“We Are Still Here”: upcoming virtual brown bag discusses Sinixt history

Part of the National Indigenous Peoples Day series, this event will discuss the history of the Sinixt people in Canada.

File photo: Shelly Boyd, Arrow Lakes facilitator in front of a panel at the Hume Hotel, Nelson, B.C. Photo: Arts Revelstoke

On June 23 at 12 p.m., Revelstoke Railway Museum is hosting “We Are Still Here: The ‘Extinction’ and Return of the Sinixt Brown Bag History Talk.” This virtual brown bag discusses the “extinction” and return of the Sinixt people in Canada. Part of the National Indigenous Peoples Day event series, this talk is free of cost.

Laura Stovel, author of Swift River, and Cathy English, curator of Revelstoke Museum and Archives will team up at the Revelstoke Railway Museum for this Zoom presentation.

In 1956, the Canadian government declared the Sinixt people “extinct.” However, they were actually pushed out of the upper Columbia River valley by railway development and the establishment of Revelstoke. despite playing a major role in railway exploration and construction.

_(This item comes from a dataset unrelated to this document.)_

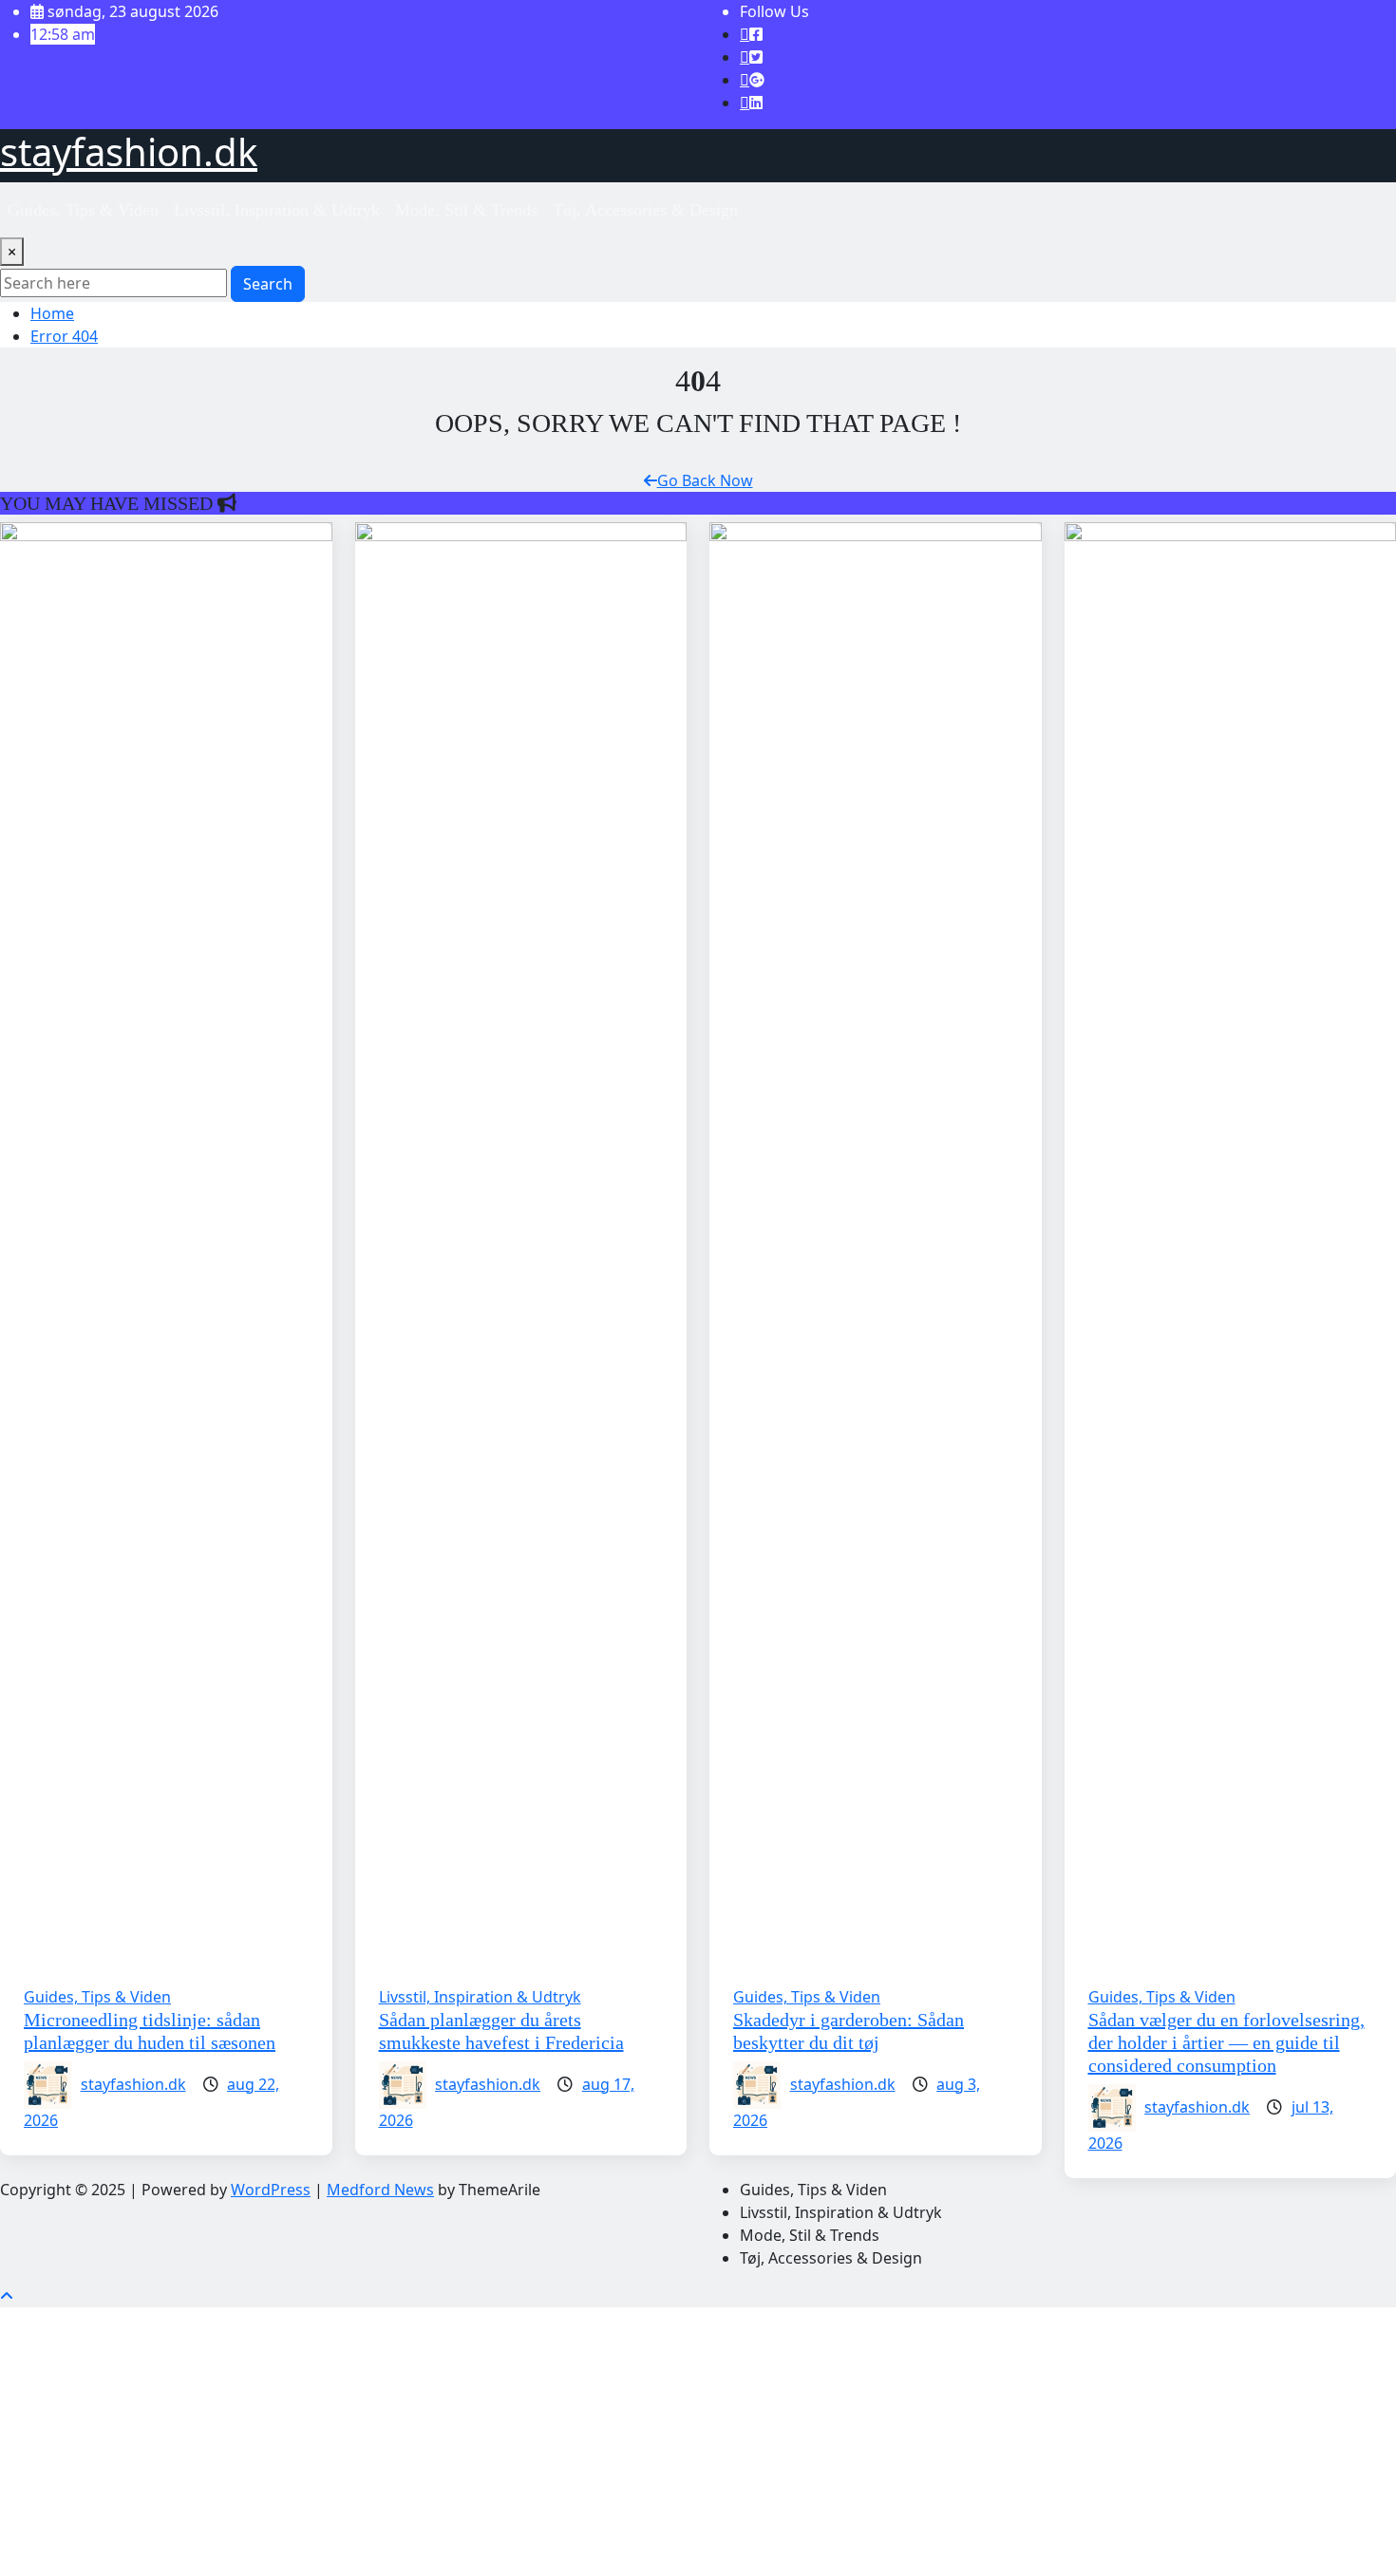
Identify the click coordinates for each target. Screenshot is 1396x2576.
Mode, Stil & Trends (466, 209)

Scenes like the one displayed in this historical photo will be discussed in the upcoming brown bag discussion. Photo: Arts Revelstoke

The talk will discuss Sinixt history, the actions that pushed the Sinixt people out, and the efforts made by the Sinixt to return to Canada. The court case of Rick Desautel will be highlighted. In 2010 Desautel, who is an American citizen and ancestral member of the Sinixt tribe, won a court case against the Canadian government for exercising his right to hunt in British Columbia.